By the way, anyone know if the residual neosporin from the past few days needs to be rinsed off before I start the SSD cream?
Thanks again..

----------


## Lindsey

Here are some photos from a few minutes ago.
She didn't eat any crickets yet tonight, which is somewhat unusual.
And is sleeping already?  The lights only went out 3 hours ago.  
I am starting to get worried of her lack of appetite.
BTW, I say she/her because she has never made a peep.  Not one, not even when she was injured.  She could be a boy?  The frog is about 1.75 inches long...

----------


## Lindsey

And...  just noticed the hard water spots all over her tank glass.  The photos really bring it out I guess.  While she's healing, should I use only bottled spring water as opposed to treated well water?

----------


## Heather

She does look better  :Smile: . The neosporin is waterproof from the petroleum in it. It really does not rinse off. You can try a gentle misting above her that falls over her. She will shed it off her outer layer as usual. The SSD cream will help her to shed as she heals. It's amazing stuff. The ingredients are the same as used often in diabetic ulcers, except the actual medication dosing is less. Pretty neat. 

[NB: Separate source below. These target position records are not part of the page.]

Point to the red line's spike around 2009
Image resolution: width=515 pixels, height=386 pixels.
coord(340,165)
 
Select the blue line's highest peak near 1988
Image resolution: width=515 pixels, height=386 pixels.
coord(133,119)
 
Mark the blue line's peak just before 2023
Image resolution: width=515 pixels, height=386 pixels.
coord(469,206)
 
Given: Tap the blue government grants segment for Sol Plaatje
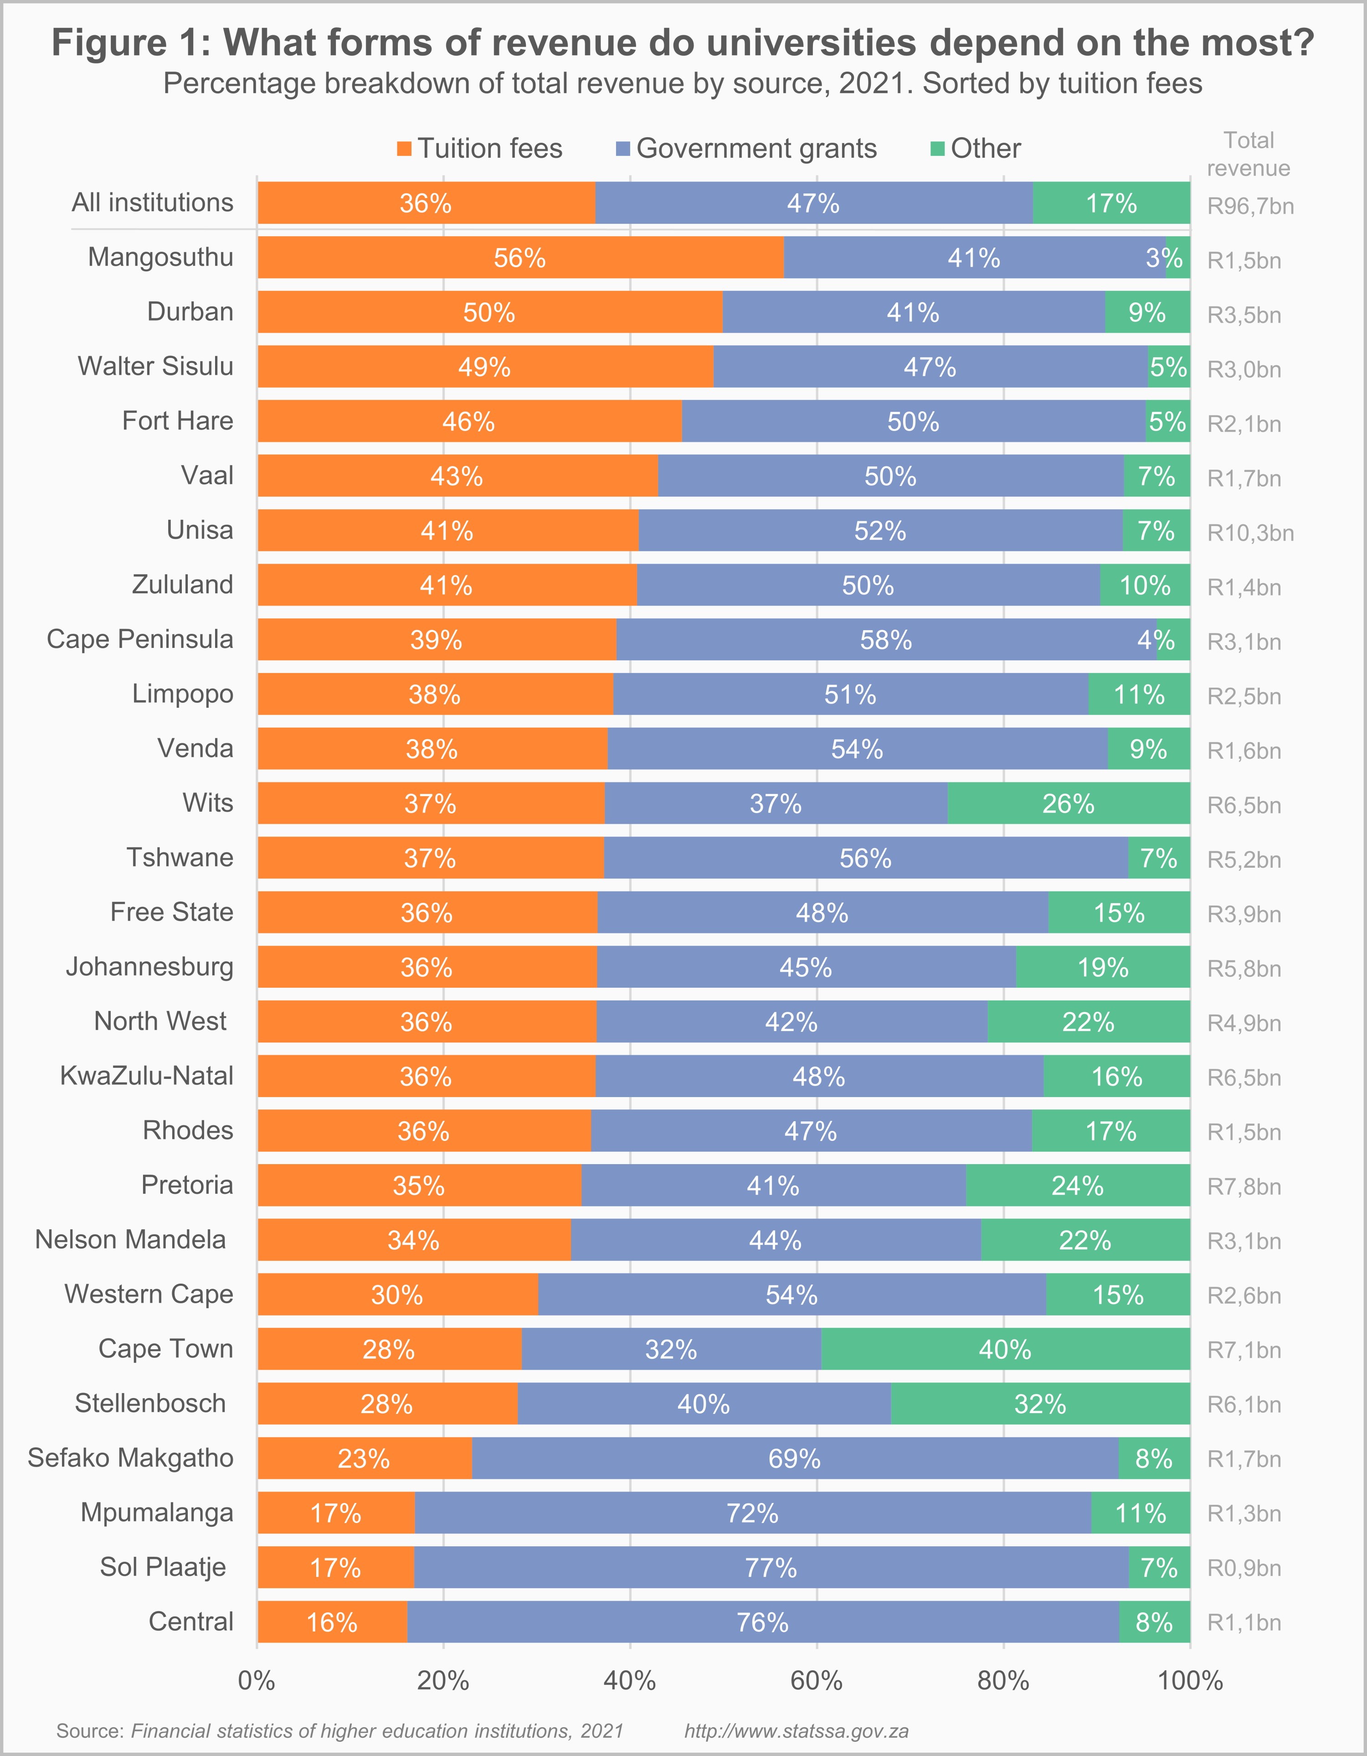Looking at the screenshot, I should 771,1567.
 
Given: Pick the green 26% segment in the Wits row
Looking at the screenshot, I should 1068,803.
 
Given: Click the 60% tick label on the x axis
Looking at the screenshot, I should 817,1680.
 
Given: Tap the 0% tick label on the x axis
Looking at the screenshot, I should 257,1680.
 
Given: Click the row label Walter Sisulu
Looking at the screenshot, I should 155,366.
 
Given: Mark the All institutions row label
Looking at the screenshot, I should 153,202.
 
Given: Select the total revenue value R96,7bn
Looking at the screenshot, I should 1250,207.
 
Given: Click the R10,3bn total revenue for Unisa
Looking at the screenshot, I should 1250,533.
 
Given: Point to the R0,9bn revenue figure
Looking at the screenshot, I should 1244,1568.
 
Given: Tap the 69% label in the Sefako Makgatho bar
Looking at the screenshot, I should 794,1459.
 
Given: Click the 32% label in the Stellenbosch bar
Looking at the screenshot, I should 1040,1404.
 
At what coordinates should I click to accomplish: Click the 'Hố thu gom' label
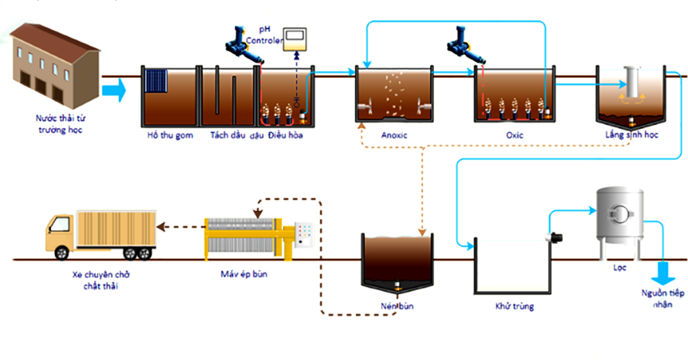(x=170, y=136)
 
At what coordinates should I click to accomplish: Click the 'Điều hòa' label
(x=284, y=136)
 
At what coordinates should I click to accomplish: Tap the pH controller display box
(x=294, y=40)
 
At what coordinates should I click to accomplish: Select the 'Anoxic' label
(x=394, y=136)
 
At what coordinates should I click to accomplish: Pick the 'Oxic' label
(x=515, y=136)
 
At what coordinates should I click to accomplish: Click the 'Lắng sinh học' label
(x=631, y=136)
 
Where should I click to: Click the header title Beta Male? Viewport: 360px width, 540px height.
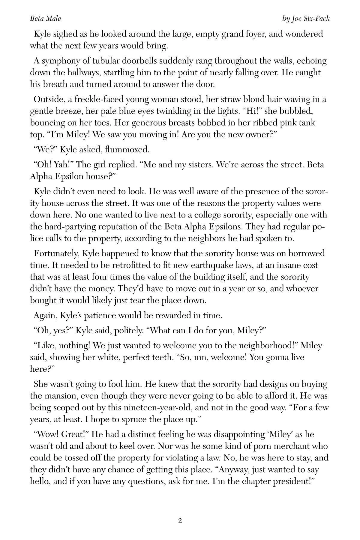(45, 19)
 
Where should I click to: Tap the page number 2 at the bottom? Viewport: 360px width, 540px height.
(180, 520)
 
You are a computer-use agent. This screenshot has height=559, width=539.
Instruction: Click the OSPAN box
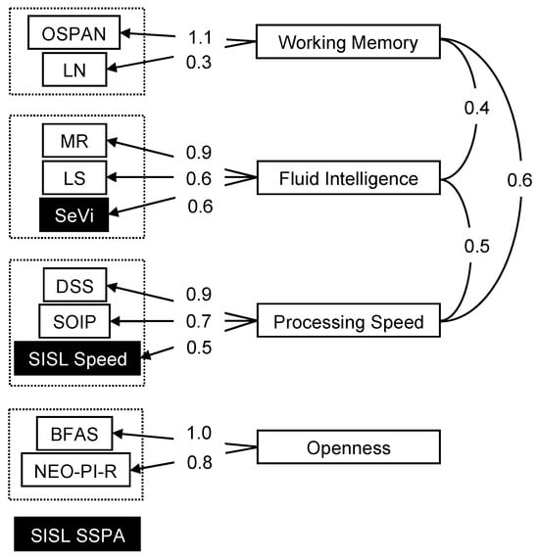pos(74,32)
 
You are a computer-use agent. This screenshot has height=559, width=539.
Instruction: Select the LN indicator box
pos(74,70)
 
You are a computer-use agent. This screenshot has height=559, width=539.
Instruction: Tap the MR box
pos(74,140)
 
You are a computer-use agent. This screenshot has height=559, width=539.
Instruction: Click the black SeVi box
pos(74,214)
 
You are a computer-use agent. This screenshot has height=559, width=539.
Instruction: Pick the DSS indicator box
pos(74,285)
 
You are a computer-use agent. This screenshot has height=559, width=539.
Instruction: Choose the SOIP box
pos(74,321)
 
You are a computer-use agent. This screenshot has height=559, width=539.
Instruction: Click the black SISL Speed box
pos(77,358)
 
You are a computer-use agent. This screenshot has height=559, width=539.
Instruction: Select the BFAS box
pos(74,434)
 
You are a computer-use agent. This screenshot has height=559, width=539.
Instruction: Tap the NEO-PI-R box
pos(75,470)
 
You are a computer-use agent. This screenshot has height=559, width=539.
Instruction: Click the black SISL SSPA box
pos(77,535)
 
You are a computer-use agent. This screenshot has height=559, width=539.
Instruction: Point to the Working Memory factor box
pos(348,41)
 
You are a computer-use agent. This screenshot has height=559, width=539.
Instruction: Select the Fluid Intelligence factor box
pos(348,178)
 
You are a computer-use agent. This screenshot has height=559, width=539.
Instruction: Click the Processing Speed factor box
pos(348,320)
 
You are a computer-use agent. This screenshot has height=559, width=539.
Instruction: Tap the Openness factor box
pos(348,447)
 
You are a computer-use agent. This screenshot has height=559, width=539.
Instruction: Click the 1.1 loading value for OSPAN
pos(200,37)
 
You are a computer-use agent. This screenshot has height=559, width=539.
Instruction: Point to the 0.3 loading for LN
pos(199,62)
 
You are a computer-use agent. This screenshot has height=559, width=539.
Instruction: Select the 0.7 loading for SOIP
pos(199,321)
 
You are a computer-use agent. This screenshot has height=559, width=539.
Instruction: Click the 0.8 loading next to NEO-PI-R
pos(200,462)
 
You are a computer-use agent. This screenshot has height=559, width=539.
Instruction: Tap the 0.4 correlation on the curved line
pos(477,108)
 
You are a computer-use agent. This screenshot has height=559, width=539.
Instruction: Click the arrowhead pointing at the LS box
pos(112,177)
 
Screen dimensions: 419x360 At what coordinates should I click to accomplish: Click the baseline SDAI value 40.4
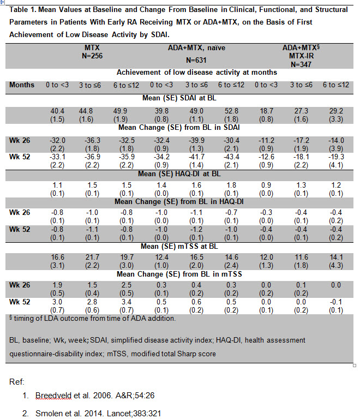(58, 111)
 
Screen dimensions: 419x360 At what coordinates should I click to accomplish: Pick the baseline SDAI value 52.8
(228, 111)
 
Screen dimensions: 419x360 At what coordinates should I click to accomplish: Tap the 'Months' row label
(22, 85)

Healing is a bit tiring as her body uses energy to produce extra cells to fill in the new skin. It is common for them to rest more. So long as she eats every couple days, does not lose weight, and continues to heal without signs of infection she should be okay. If only they could produce a fever to help fight any bacteria. Though, her skin looks good. The eye should heal quicker with the antibiotic. 

Good thinking...putting on the medications while she is asleep is the way to go. That's what I did too. Of course, any oral meds will be different. If you have to pick her up, use a luke warm paper towel moistened in spring water or boiled dechlor water and carefully wrap it around her like a blanket. This protects her skin and causes a bit less stress. It also makes it much easier to hold her. I will post a pic for you. Allow her SSD cream a few minutes to soak in before you do this. 

I found that you'll have less waste of the SSD cream if you actually less a drop fall on her and then smooth it with a Qtip, rather than trying to drop it on the Qtip and then smooth it. It drips off the Qtip before you get it on them. 

I think I'd stick with spring water until she heals.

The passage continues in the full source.